Minha repórter predileta

Minha repórter predileta não cobre o Vaticano. Não vê o Papa de perto ou de longe, orando e pedindo ao mundo fé, oração e fim das guerras no Oriente, na Ucrânia...

Minha repórter predileta não está na Argentina cobrindo a eleição presidencial em que ultradireita e esquerda se digladiam para governar o país.

Minha repórter predileta não está no Brasil, de olho nas reformas econômicas, na cobrança de mais impostos para os super-ricos, no dólar, na inflação e na taxa de juros. Minha repórter predileta não está de olho nessa figura abstrata que se chama mercado. Para ela, tudo é muito concreto, visível...

Minha repórter predileta não cobre as agruras desta terra, onde a violência campeia nas periferias e até onde os ricos se abrigam. Minha repórter predileta não cobre o desmatamento suicida, o marco temporal das terras indígenas, as chuvas destruidoras...

Minha repórter predileta não comanda jornais, emitindo opiniões, questionando seus pares, aprendendo com eles, errando, acertando, corrigindo-se em transmissões ao vivo, sempre difíceis.

Minha repórter predileta não tem medo de perder o emprego; só tem medo de perder a vida...Ela chega de vez em quando, não fala muito, não cobra pra informar e se tornou muito conhecida Brasil afora. Ela é repórter internacional de guerra. Não porque quis. De repente, ela, que estudava em Gaza, se viu no meio de mísseis cruéis e passou a cobrir essa terra retaliada, distante, onde não se respeita a vida das crianças, a vida em hospitais, as vidas inocentes que não atacaram, mas são brutalmente atingidas.

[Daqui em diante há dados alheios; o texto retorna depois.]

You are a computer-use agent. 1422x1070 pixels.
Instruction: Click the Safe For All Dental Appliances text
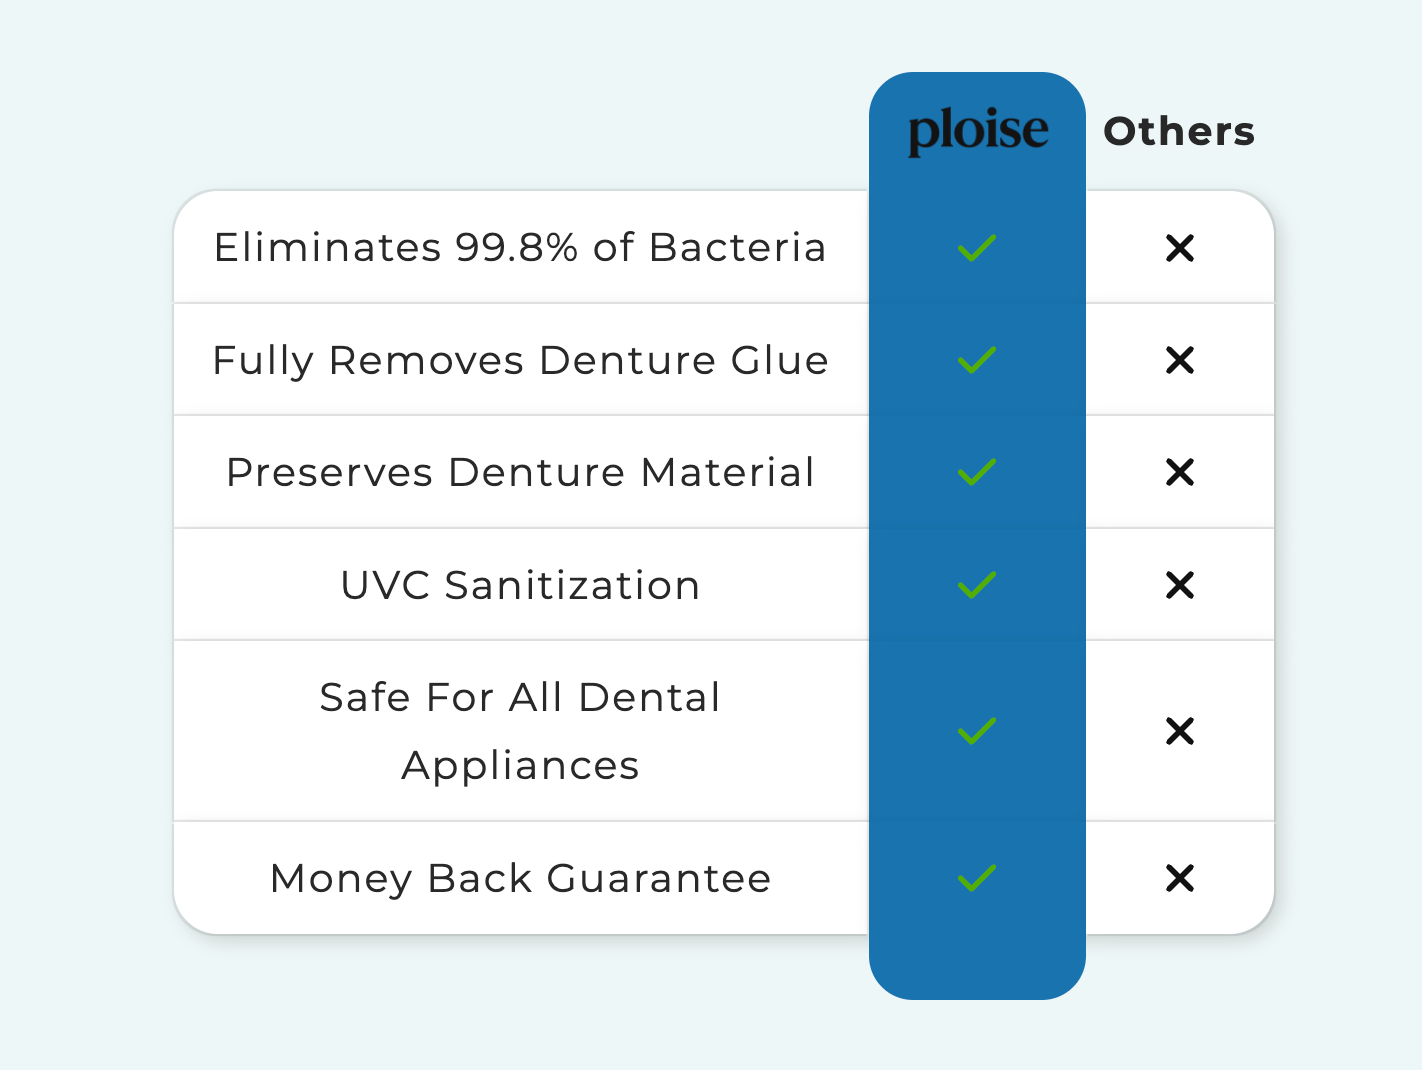(520, 731)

Minha repórter predileta não tem qualquer identificação no campo de batalha; não usa capacete, não usa o colete com a marca “press” e não é avisada do perigo. Ela aparece pouco, mas é muito replicada; reclama da vida, diz que perdeu peso (são as angústias, são as noites indormidas!), mostra a destruição e diz da esperança de voltar. Ela está em Gaza, com outros brasileiros, esperando que a deixem passar para o Egito e ser acolhida pela nossa diplomacia. Ela é jovem, tem 18 anos, é bela, é doce e tem sonhos como qualquer menina de sua idade.

Minha repórter predileta é Shahed Al Banna, voz suave que ameniza o caos!